These days I feel like a walking emoji. Specifically, that yellow-face emoji with an open mouth and the top of its head exploding in the shape of a Hiroshima-mushroom cloud. That’s exactly how my brain feels every time I pick up the newspaper to be told in bold typeface that yet another top echelon man running our country is a crook.

The Daphne Caruana Galizia assassination court case keeps revealing, day after day, that people who hold constitutional roles and whose job is to safeguard our society are nothing but a mob of toxic swindlers. No wonder Daphne’s last sentence on her blog was “there are crooks everywhere, the situation is desperate”.

No wonder she lived her last few months of life in seclusion – she knew well that this kind of cabal, which includes prime ministers, police commissioners and their assistants, judges, ministers and their wives, one mega businessman and one evil chief of staff, would stop at nothing to cover their tracks.

The taunting cries of “Where’s the evidence?” which were spun about until last November have now become a faint echo memory. The evidence is here and it is beyond revolting: it seems everyone who’s anyone is a full-blown collaborator in ugly crimes committed to hide previous ones.

Malta’s government is a veritable House of Cards. Make no mistake, our Frances Underwood is no other than Joseph Muscat. In fact, the buck of Daphne’s assassination as the culmination to cover up flagrant corruption, lies with Muscat.
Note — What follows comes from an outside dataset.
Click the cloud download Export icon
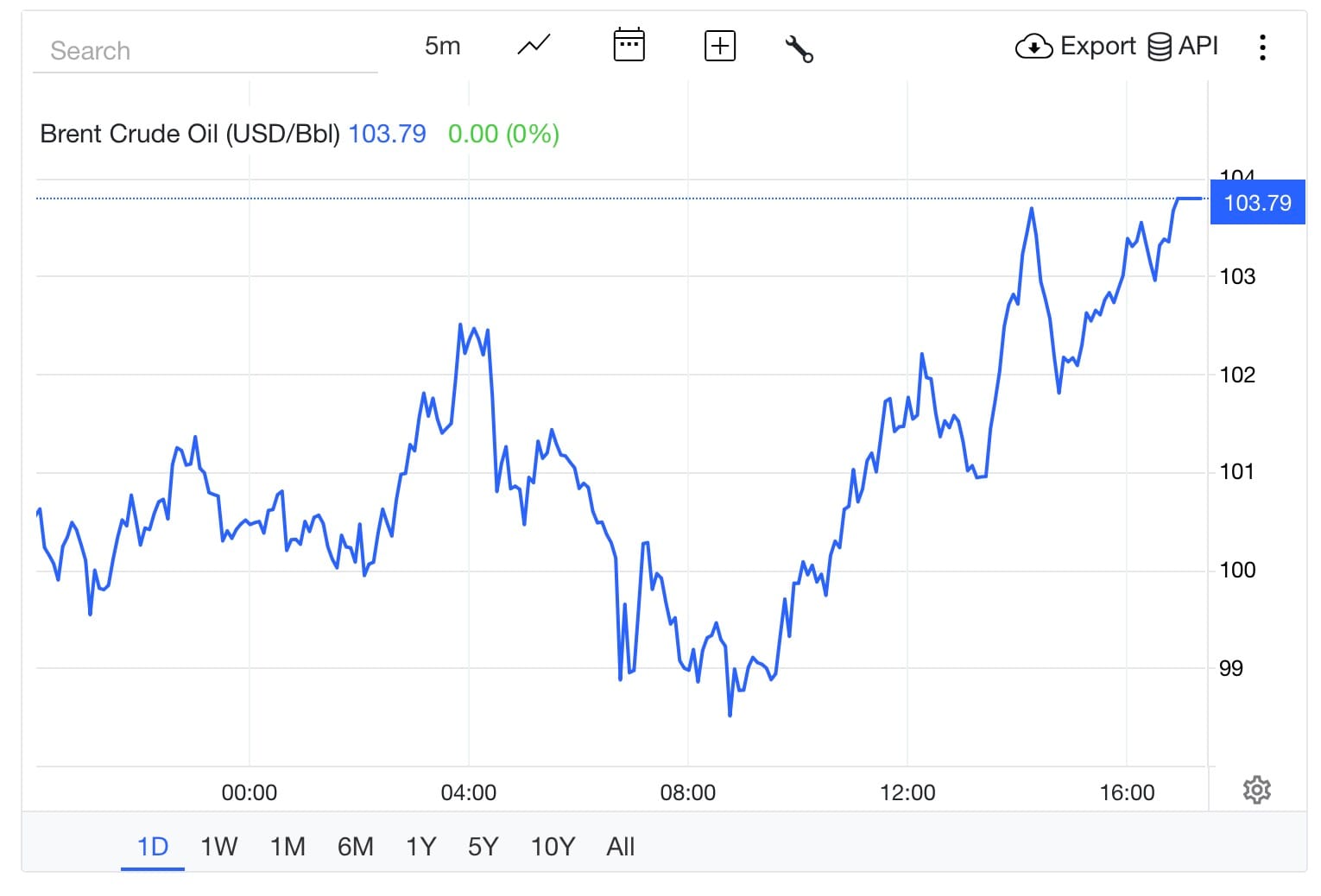This screenshot has height=896, width=1321. point(1033,47)
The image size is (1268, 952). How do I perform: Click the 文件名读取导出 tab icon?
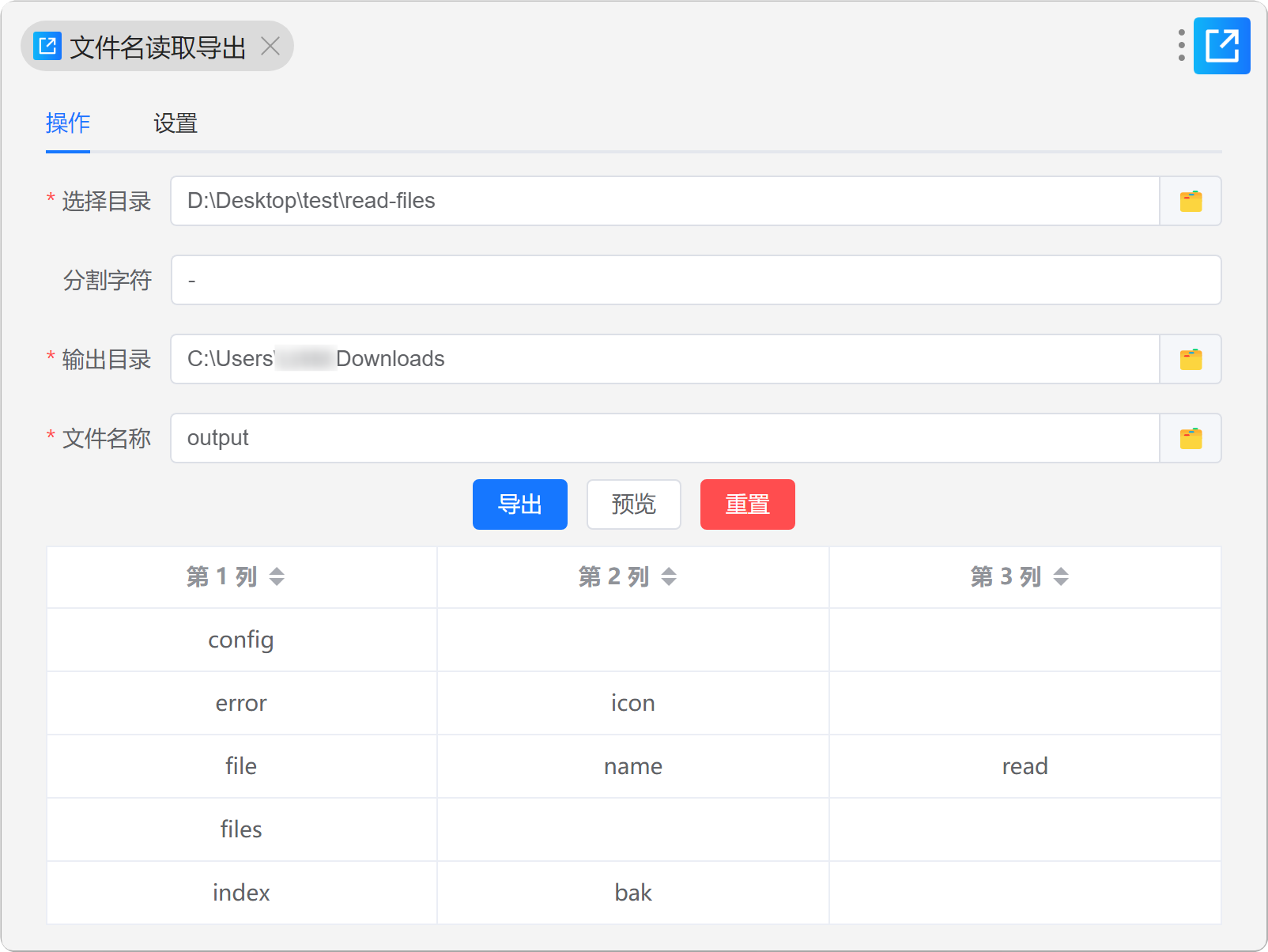[47, 47]
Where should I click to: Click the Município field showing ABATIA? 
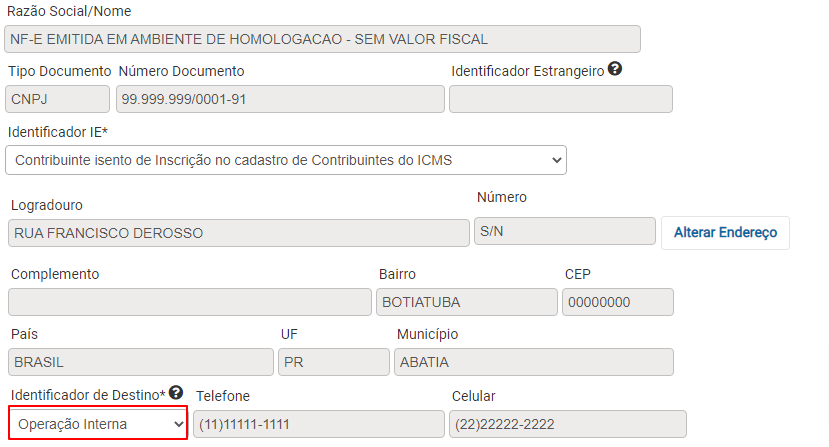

He was the prime minister responsible for a chief of staff, who in turn manoeuvred and staged a gossamer of criminals.

It’s telling in itself that Keith Schembri no longer bothers to sue when he’s called a criminal. He can’t afford for more truth to come out. Sometimes, in fact, I wonder why he doesn’t run away to some white sandy beach in the Bahamas – he has enough silver stashed to spend the rest of his days on a deckchair sipping a cocktail. But he won’t.

He gets his kick from plotting and avenging and from believing that he can manipulate everyone to his own bidding.

Malta’s government is a veritable House of Cards. Make no mistake, our Frances Underwood is no other than Joseph Muscat- Kristina Chetcuti

In true psychopath fashion, his mind is, at this very moment, full of cobwebbed ploys of how to bring down each and every single person who’s obstructed his conquest of Malta. But in a sweet twist of fate, it’s not those fighting to oust him who are quaking in their boots, but those who were in cahoots with him.

Meanwhile, our ‘new’ Prime Minister Robert Abela thinks that just because he “made” Cardona resign as Labour Party deputy leader, then, it’s all fine and dandy and everyone’s got his back.

It’s not how it works. If Muscat facilitated the atmosphere for the assassination of a journalist, and Abela is still protecting Muscat – he has even engaged him as a consultant  – that can only mean the prime minister is somehow in it too. 

Now that the house of cards is crumbling and all the actors are fistfighting and backstabbing each other for their own survival, Abela has a choice. Will he push for the arrest and investigation of Muscat and Schembri? Or will he keep ignoring the way they brought the country to its knees, hoping, like that emoji of the monkey covering its eyes, that we will eventually dismiss it from our minds?

The thing is, there’s no forgetting anything. Civil society has risen from the ashes of Daphne’s assassination. We’ll be like that eagle pecking daily at Prometheus’s liver until whoever is in charge cleanses the deep roots of corrupt rot. This is the age where it’s not politicians who bring about a change in culture – but citizens. To quote The Economist: “When enough citizens march against an injustice, they can prevail. That is the power of protest!”

The George Floyd protests around the world have resulted in statues of notorious historical figures being torn down.

Watching the statue of slave merchant Edward Colston being thrown overboard head first in the Bristol sea made me itch.

I got the sudden urge to go and pull down the statue of Lorry Sant in the Paola public garden. Sant is a symbol of corruption, thuggery and downright cruelty, if ever there was one. He is a man who offered nothing to the common good of the community, not even to his own Labour Party – and his bronze image was certainly not put up by social consensus.

Upon reflection, though, I realised that toppling him would do no good really. What we must do instead, is affix a plaque under his feet, explaining his extortions, his violence and his amorality, for future generations to see and understand.

Like that, history won’t repeat itself.